INFORMATION GIVEN:

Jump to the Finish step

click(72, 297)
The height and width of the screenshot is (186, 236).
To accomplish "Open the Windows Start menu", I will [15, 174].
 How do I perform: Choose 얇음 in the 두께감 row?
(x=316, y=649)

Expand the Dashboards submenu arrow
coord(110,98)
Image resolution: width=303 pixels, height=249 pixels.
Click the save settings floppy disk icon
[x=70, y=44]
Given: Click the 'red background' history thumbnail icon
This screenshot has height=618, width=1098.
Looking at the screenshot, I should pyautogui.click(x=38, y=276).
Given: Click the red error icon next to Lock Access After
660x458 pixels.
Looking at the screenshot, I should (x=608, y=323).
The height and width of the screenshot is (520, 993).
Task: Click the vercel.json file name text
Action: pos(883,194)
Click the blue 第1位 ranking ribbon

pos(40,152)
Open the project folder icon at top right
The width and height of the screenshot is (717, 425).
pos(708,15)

WHAT THE EXERCISE ASKS: From the first entry above to the last, repeat everything exactly.

PROBLEM SOLUTION:
Jump to the Finish step

click(72, 297)
The height and width of the screenshot is (186, 236).
To accomplish "Open the Windows Start menu", I will [15, 174].
 How do I perform: Choose 얇음 in the 두께감 row?
(x=316, y=649)

Expand the Dashboards submenu arrow
coord(110,98)
Image resolution: width=303 pixels, height=249 pixels.
Click the save settings floppy disk icon
[x=70, y=44]
Given: Click the 'red background' history thumbnail icon
This screenshot has height=618, width=1098.
Looking at the screenshot, I should pyautogui.click(x=38, y=276).
Given: Click the red error icon next to Lock Access After
660x458 pixels.
Looking at the screenshot, I should (x=608, y=323).
The height and width of the screenshot is (520, 993).
Task: Click the vercel.json file name text
Action: pos(883,194)
Click the blue 第1位 ranking ribbon

pos(40,152)
Open the project folder icon at top right
The width and height of the screenshot is (717, 425).
pos(708,15)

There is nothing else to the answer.